In tutta Europa il rilancio di città in crisi ha trovato una leva importante in grandi eventi che fungevano – al tempo – da canalizzazione di finanziamenti e da medium per la civica reputazione. Il rilancio di Glasgow nell’uscita dalla cosiddetta “afflizione post-fordista” (la crisi da de-industrializzazione) prende avvio nel 1990 dall’essere stata capitale europea della cultura. Gli studiosi di territorio fanno decollare la rinascita di Barcellona dall’Olimpiade 1992, in coincidenza con il varo del suo celebre Piano Strategico. Se andiamo a vedere, gli ultimi “grandi eventi” internazionali ospitati dall’Italia – Bologna (2000) e Genova (2004) capitali europee della cultura – sono stati dei clamorosi flop per l’incapacità gestionali evidenziate dalle amministrazioni locali. Insomma, se queste manifestazioni hanno un esito positivo o negativo, è “il manico” a risultare sempre responsabile.

Il diniego del governo Monti per la candidatura di Roma olimpica 2020 e ora della Raggi per Roma 2024 suonano come palese ammissione della propria inadeguatezza, gestionale e di governo. Un minimalismo rinunciatario che non induce a confidare in chi nutre così poca fiducia nei propri stessi mezzi.

Per quanto riguarda il metodo, è comunque risultato sgradevole – da parte della sindaca – il ripristino del modello scortese/irridente già praticato dalla (pur odiata) Lombardi; nella parte del trucido di periferia durante gli streaming con Bersani.

Un ostentato disprezzo dell’interlocutore, tra l’altro fatto attendere oltre il lecito all’appuntamento ufficiale concordato, che suona a debolezza (evitare il confronto) gabellata per tracotanza.
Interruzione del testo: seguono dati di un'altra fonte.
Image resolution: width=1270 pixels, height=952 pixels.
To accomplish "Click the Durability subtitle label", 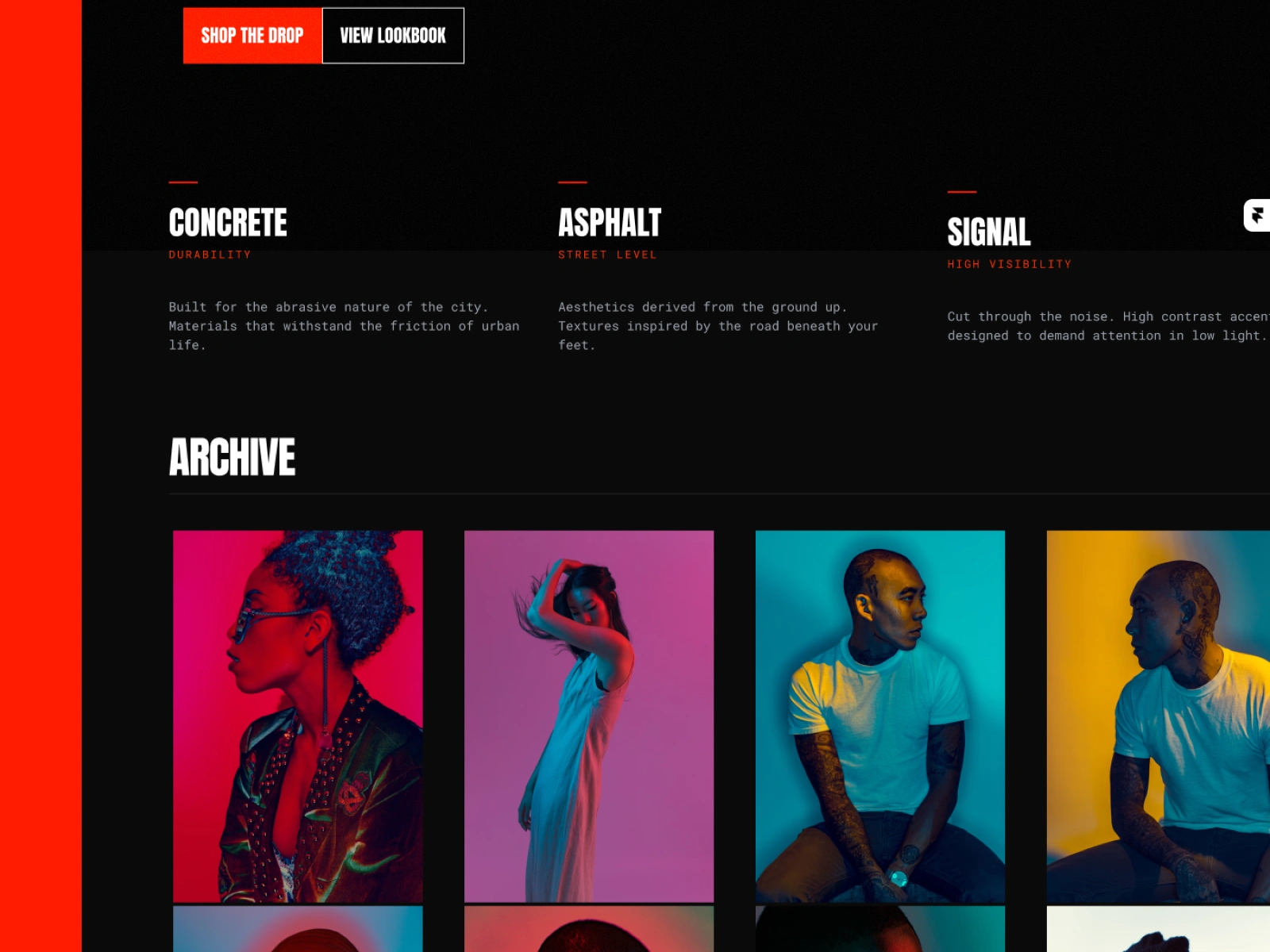I will [x=210, y=255].
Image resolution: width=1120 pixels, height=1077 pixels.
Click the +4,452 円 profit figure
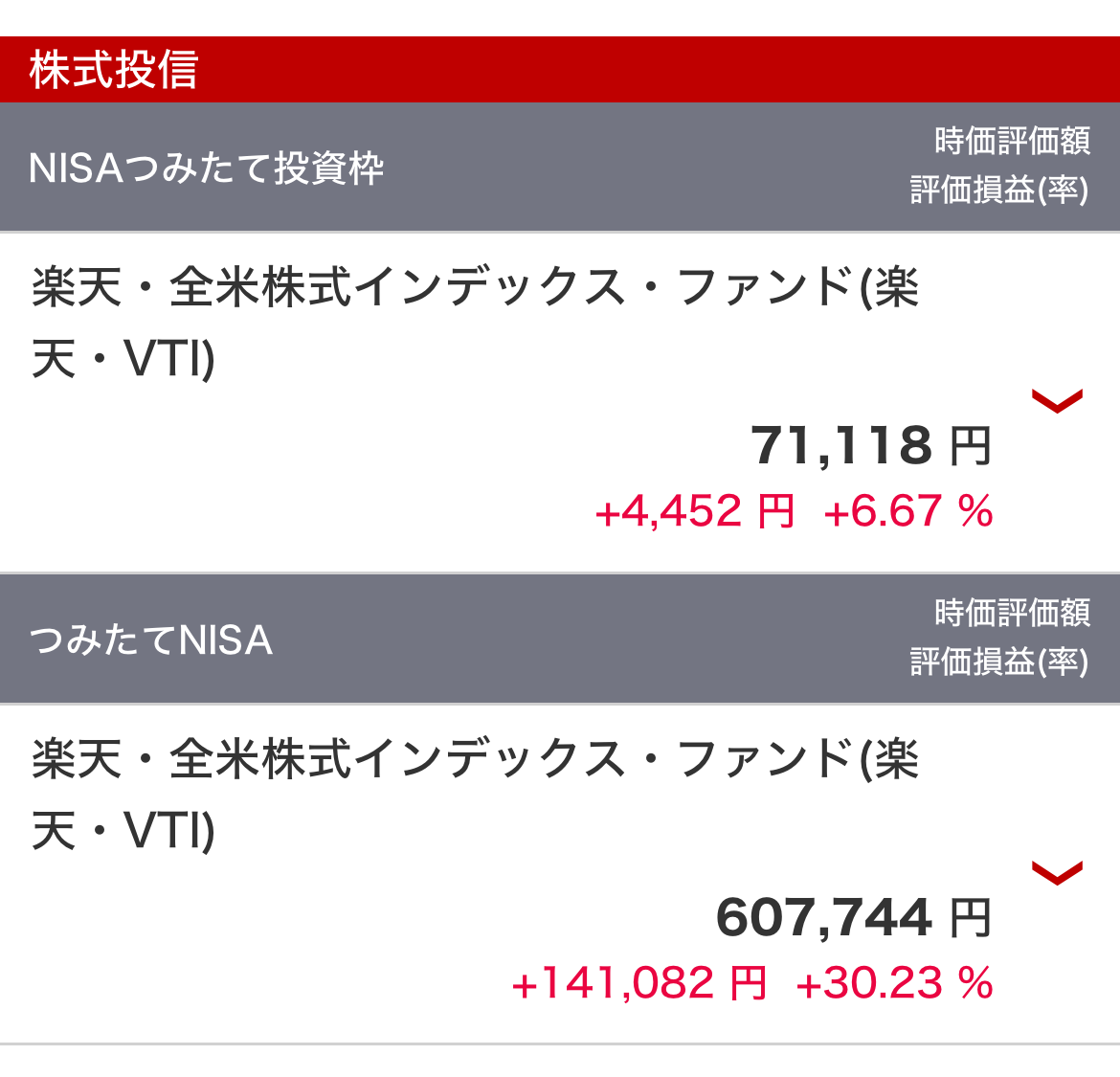coord(694,511)
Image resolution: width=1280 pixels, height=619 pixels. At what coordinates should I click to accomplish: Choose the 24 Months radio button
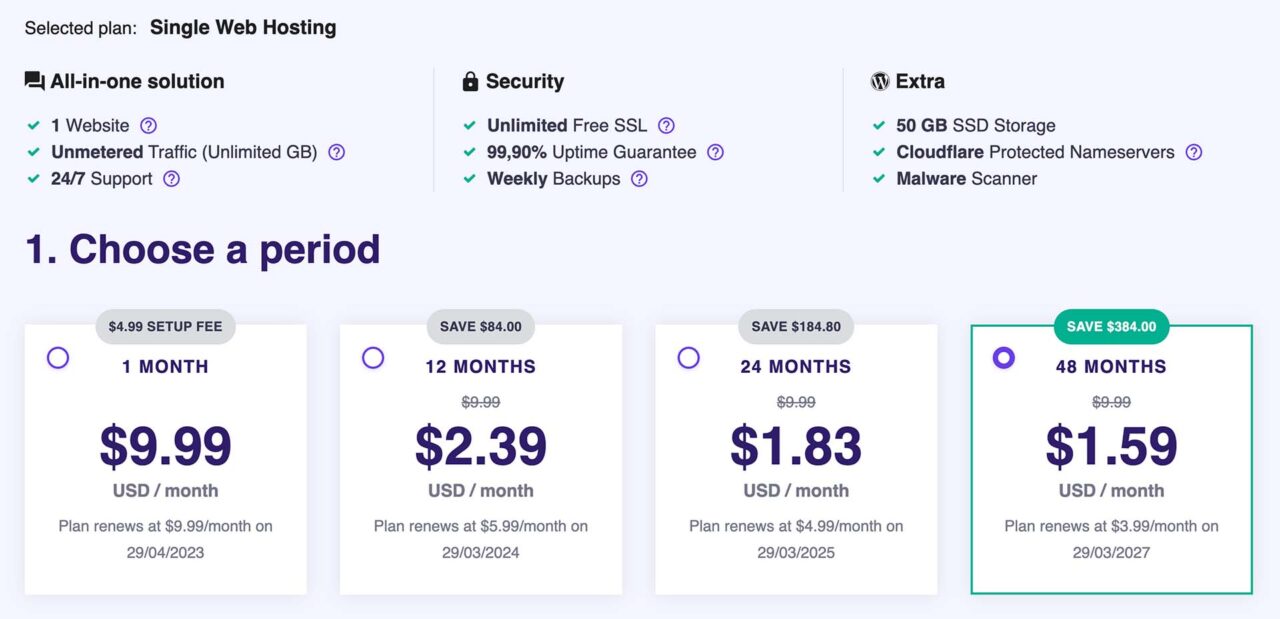(x=688, y=357)
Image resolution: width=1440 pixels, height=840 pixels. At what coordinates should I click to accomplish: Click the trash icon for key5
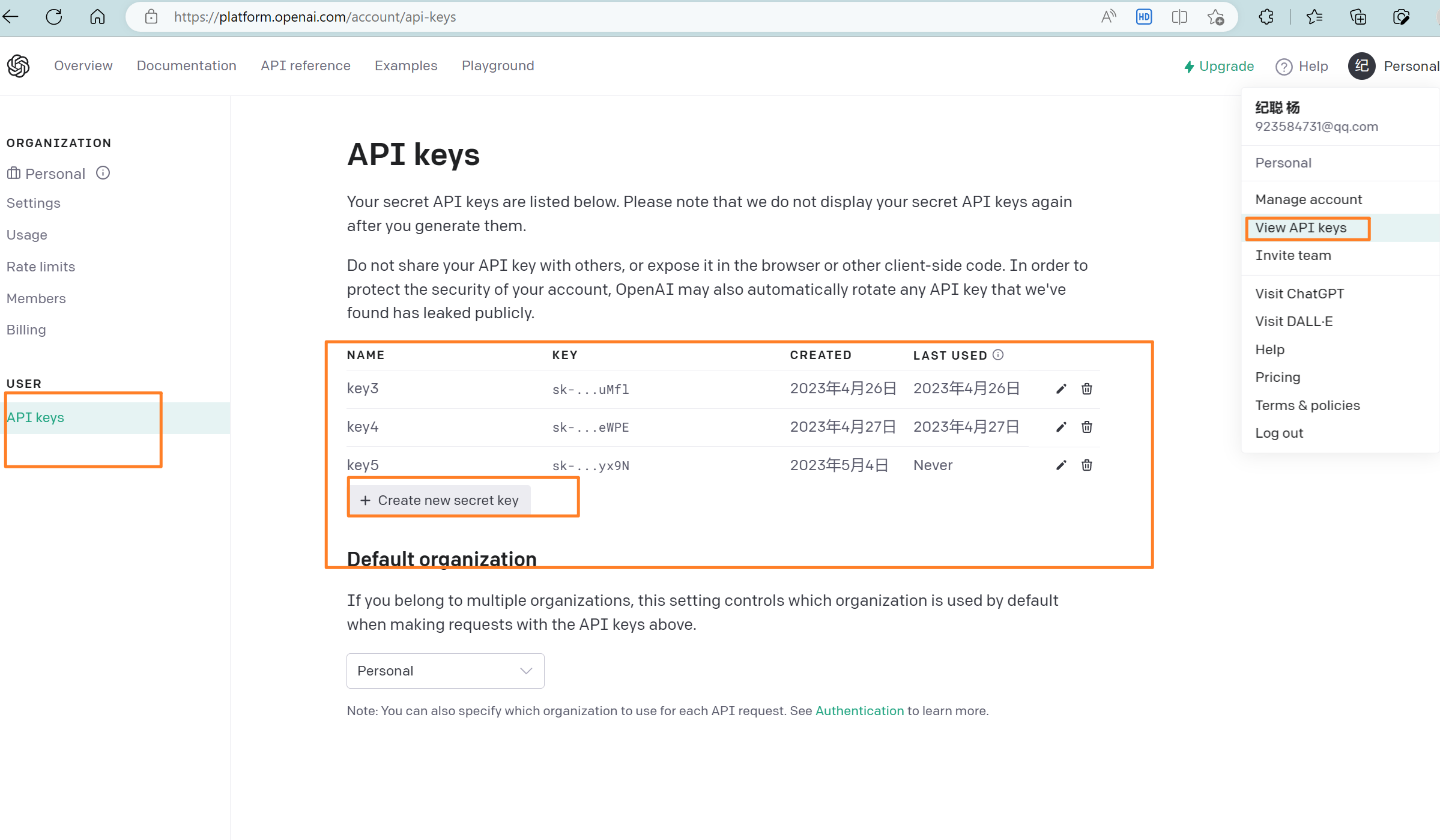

Sgarbo istituzionale certamente a uso del proprio audience interno, da ricompattare visti gli stridii e gli scricchiolii delle passate settimane. Con lo scalpo del Malagò come diversivo per gli organigrammi non ancora completati e la scelta di collaboratori dalla provenienza imbarazzante.

Sicché – alla fin fine – l’intera vicenda sembra ridursi ancora una volta a giochi di aggiustamenti interni al Movimento. Un messaggio che dice: io accetto di sottostare al controllo sulle scelte politiche del Comune (no alle Olimpiadi romane) ma non tollero intromissioni nella costruzione del mio entourage; composto esclusivamente da fedeli, cavalieri serventi e qualche ingaggio proveniente da ambienti giudicati sintonici, come il milieu alemanniano.

Insomma, quanto emerge in questo gioco di mosse e contromosse, di comunicazioni strumentali e patti di sangue segreti, ancora una volta non sembra proprio il modo migliore per dare una svolta effettiva alla vicenda romana; l’investimento ottimale per candidarsi alla guida del Paese. Sarà interessante vedere come reagirà a tale baraccone una persona seria come l’assessore all’Urbanistica Paolo Berdini, segnalato in crescente sofferenza per lo spettacolo cui sta assistendo.